**Task description**
Among the lines below, copy exactly those from the one with "Easter Bunny Chick (686, 1998)" through the one with "13 March 2017 at 21:48 (448, 1539)", counting both ends.

(Dataset entries)
---------------

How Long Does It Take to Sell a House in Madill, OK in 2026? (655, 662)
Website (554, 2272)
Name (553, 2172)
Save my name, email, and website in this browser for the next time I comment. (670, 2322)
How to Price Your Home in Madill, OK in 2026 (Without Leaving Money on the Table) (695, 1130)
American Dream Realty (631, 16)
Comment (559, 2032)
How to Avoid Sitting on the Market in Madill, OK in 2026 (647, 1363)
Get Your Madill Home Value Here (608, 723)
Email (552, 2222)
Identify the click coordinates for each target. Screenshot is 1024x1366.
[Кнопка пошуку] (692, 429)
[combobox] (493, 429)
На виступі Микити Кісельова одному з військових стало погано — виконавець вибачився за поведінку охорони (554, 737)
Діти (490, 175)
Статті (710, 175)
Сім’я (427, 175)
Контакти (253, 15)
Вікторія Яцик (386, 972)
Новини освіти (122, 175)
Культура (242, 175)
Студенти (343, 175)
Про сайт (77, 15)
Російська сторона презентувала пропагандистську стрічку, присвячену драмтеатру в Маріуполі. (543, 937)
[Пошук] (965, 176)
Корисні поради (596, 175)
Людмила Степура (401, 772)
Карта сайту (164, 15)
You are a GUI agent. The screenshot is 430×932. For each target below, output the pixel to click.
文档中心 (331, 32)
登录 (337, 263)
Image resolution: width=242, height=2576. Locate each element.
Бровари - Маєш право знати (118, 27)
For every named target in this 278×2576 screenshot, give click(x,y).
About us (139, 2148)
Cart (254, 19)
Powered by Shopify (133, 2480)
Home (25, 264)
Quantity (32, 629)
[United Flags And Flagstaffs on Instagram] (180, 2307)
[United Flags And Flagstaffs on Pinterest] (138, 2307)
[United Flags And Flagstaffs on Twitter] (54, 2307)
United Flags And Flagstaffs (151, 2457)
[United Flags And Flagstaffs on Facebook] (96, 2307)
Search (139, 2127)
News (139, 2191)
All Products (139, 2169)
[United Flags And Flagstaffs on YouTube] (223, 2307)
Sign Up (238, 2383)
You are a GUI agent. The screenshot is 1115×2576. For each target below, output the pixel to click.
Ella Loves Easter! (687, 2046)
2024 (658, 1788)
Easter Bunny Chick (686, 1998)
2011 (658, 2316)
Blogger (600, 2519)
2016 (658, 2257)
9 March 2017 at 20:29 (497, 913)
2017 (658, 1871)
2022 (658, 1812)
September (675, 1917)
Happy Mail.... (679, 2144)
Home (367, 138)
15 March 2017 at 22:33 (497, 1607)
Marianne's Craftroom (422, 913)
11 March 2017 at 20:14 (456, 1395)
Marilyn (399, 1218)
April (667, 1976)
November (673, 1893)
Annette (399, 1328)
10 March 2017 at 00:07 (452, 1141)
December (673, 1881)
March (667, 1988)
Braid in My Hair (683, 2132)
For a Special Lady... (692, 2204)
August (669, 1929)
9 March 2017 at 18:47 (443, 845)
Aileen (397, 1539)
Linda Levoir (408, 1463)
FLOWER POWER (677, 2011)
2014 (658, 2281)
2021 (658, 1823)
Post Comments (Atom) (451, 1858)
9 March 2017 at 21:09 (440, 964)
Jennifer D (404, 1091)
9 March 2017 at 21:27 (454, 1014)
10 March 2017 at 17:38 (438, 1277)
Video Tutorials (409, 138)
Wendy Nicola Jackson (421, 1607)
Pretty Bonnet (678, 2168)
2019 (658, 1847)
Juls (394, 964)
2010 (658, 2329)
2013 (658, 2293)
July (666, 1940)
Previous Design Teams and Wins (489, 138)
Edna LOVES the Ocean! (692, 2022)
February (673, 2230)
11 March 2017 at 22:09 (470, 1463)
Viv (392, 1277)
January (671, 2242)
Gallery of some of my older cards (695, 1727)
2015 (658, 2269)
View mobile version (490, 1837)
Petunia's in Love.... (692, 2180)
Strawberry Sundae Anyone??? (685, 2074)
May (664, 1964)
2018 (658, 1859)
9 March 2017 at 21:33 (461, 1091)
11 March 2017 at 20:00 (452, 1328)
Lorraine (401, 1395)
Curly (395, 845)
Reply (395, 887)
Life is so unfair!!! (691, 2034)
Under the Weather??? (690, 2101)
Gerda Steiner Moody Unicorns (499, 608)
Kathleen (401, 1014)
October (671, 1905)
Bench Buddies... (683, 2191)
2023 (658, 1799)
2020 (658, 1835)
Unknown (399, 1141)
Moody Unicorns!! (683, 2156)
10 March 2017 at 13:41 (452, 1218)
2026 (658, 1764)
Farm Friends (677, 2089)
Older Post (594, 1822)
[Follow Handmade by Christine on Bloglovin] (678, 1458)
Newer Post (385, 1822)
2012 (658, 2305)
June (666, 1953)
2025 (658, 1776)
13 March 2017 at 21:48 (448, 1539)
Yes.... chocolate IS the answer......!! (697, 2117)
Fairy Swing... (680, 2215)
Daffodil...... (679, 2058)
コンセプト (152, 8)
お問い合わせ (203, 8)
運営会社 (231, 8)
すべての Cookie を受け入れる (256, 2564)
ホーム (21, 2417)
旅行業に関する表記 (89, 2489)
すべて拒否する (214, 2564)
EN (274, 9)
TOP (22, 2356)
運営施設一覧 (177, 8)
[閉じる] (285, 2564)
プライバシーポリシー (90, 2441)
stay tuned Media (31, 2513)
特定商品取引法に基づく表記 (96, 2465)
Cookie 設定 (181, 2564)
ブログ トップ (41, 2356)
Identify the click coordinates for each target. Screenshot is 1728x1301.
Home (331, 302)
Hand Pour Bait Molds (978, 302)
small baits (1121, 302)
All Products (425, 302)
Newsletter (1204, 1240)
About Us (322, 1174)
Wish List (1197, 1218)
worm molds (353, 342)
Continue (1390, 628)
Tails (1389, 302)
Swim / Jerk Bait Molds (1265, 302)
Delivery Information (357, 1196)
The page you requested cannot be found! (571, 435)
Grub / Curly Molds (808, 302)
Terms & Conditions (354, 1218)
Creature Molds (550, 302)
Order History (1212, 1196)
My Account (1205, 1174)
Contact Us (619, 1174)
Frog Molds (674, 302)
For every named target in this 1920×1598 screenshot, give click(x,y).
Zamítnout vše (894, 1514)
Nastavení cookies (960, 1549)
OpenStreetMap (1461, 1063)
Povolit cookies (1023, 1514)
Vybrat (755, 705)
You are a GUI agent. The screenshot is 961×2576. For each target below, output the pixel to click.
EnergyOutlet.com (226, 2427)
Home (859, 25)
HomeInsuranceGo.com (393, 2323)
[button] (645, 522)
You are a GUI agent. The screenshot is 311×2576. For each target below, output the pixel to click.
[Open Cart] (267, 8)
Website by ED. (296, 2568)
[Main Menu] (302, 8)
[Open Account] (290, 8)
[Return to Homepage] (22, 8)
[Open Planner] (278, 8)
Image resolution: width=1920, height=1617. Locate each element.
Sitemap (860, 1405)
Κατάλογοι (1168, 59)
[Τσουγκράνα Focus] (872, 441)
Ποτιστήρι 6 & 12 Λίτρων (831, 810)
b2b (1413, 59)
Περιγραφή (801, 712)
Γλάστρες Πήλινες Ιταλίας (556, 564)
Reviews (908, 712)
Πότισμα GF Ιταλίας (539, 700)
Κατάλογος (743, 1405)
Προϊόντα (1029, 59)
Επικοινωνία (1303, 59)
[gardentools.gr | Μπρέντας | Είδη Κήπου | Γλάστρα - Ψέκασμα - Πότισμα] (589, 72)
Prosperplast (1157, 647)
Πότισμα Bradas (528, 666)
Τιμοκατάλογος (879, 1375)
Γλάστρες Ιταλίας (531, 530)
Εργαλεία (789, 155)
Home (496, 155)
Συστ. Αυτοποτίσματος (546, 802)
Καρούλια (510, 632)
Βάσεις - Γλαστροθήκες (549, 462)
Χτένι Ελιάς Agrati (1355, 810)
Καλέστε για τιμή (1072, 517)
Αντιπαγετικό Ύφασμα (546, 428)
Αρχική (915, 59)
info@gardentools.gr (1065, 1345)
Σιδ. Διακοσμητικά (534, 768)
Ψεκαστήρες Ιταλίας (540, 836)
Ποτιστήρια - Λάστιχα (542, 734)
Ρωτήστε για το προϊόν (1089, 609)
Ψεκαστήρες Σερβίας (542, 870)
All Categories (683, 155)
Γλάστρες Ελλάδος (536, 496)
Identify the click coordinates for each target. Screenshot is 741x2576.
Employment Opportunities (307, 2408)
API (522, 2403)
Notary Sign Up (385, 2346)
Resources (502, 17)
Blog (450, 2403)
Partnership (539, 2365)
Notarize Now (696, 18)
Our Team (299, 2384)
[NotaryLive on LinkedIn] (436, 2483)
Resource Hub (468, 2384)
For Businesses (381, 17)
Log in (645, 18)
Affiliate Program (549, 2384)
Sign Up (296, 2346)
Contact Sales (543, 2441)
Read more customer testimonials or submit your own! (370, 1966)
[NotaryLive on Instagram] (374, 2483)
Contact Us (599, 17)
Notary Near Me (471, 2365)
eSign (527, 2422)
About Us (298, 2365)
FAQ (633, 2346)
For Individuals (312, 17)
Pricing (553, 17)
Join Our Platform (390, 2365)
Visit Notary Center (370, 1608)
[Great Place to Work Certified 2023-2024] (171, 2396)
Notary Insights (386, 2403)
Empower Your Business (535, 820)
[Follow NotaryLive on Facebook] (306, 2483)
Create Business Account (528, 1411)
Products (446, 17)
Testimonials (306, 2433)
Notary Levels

---------------

**Solution to this problem**
Easter Bunny Chick (686, 1998)
2011 (658, 2316)
Blogger (600, 2519)
2016 (658, 2257)
9 March 2017 at 20:29 (497, 913)
2017 (658, 1871)
2022 (658, 1812)
September (675, 1917)
Happy Mail.... (679, 2144)
Home (367, 138)
15 March 2017 at 22:33 (497, 1607)
Marianne's Craftroom (422, 913)
11 March 2017 at 20:14 (456, 1395)
Marilyn (399, 1218)
April (667, 1976)
November (673, 1893)
Annette (399, 1328)
10 March 2017 at 00:07 (452, 1141)
December (673, 1881)
March (667, 1988)
Braid in My Hair (683, 2132)
For a Special Lady... (692, 2204)
August (669, 1929)
9 March 2017 at 18:47 (443, 845)
Aileen (397, 1539)
Linda Levoir (408, 1463)
FLOWER POWER (677, 2011)
2014 (658, 2281)
2021 (658, 1823)
Post Comments (Atom) (451, 1858)
9 March 2017 at 21:09 (440, 964)
Jennifer D (404, 1091)
9 March 2017 at 21:27 (454, 1014)
10 March 2017 at 17:38 (438, 1277)
Video Tutorials (409, 138)
Wendy Nicola Jackson (421, 1607)
Pretty Bonnet (678, 2168)
2019 (658, 1847)
Juls (394, 964)
2010 (658, 2329)
2013 (658, 2293)
July (666, 1940)
Previous Design Teams and Wins (489, 138)
Edna LOVES the Ocean! (692, 2022)
February (673, 2230)
11 March 2017 at 22:09 (470, 1463)
Viv (392, 1277)
January (671, 2242)
Gallery of some of my older cards (695, 1727)
2015 (658, 2269)
View mobile version (490, 1837)
Petunia's in Love.... (692, 2180)
Strawberry Sundae Anyone??? (685, 2074)
May (664, 1964)
2018 (658, 1859)
9 March 2017 at 21:33 (461, 1091)
11 March 2017 at 20:00 (452, 1328)
Lorraine (401, 1395)
Curly (395, 845)
Reply (395, 887)
Life is so unfair!!! (691, 2034)
Under the Weather??? (690, 2101)
Gerda Steiner Moody Unicorns (499, 608)
Kathleen (401, 1014)
October (671, 1905)
Bench Buddies... (683, 2191)
2023 (658, 1799)
2020 (658, 1835)
Unknown (399, 1141)
Moody Unicorns!! (683, 2156)
10 March 2017 at 13:41 (452, 1218)
2026 (658, 1764)
Farm Friends (677, 2089)
Older Post (594, 1822)
[Follow Handmade by Christine on Bloglovin] (678, 1458)
Newer Post (385, 1822)
2012 (658, 2305)
June (666, 1953)
2025 (658, 1776)
13 March 2017 at 21:48 (448, 1539)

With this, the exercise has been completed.